More important than that, consider that along with Navarro, in the internal PRD warfare that resulted in the Blue Wave victory over the party’s older guard, came Benicio Robinson as party president. With Navarro’s hasty exit after his defeat, Robinson emerged as the big boss man of the PRD and many party members, coming from many different directions, don’t like that at all. Robinson put off internal party elections until July of 2016 and has been busy packing the bodies that will run those elections with his own loyal supporters to the exclusion of other party tendencies. But Robinson was unsuccessful this summer when he formed an alliance with Ricardo Martinelli to take over the National Assembly, end all investigations against Martinelli and his people, install Martinelli’s notorious henchman Sergio Gálvez as president of the legislature’s Credentials Committee and start impeachment proceedings against President Juan Carlos Varela. Robinson failed because he couldn’t secure the votes of about one-quarter of his caucus and Martinelli lost he votes of about half of his party’s deputies.

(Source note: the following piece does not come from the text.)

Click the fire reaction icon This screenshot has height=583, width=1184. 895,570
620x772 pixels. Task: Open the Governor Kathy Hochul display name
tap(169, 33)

The Coordinadora Pro Rescate Torrijista, an alliance of seven PRD factions opposed to Robinson, complained in an October 22 pronouncement of the current party in crowd’s “cold, calculated perfidy.” Surely they see the money trail reported by La Prensa as but one more proof of this. But did any of these anti-Robinson factions have anything to do with the leaks that formed a part of La Prensa’s story? If one wants to get into the “who had a motive to do this?” mode of thinking, the possibilities go well beyond the fractious world of PRD politics and into the spheres of business, the legal system and personalities. The possibility of an expanding scandal that shatters Panamanian politics well beyond Mr. Martinelli and his supporters should not be rejected out of hand. But neither should people discount the instincts of individuals or institutions to put a lid on all of this and limit the damage that the hue and cry over the systematic corruption of recent years might do to interests, careers and reputations.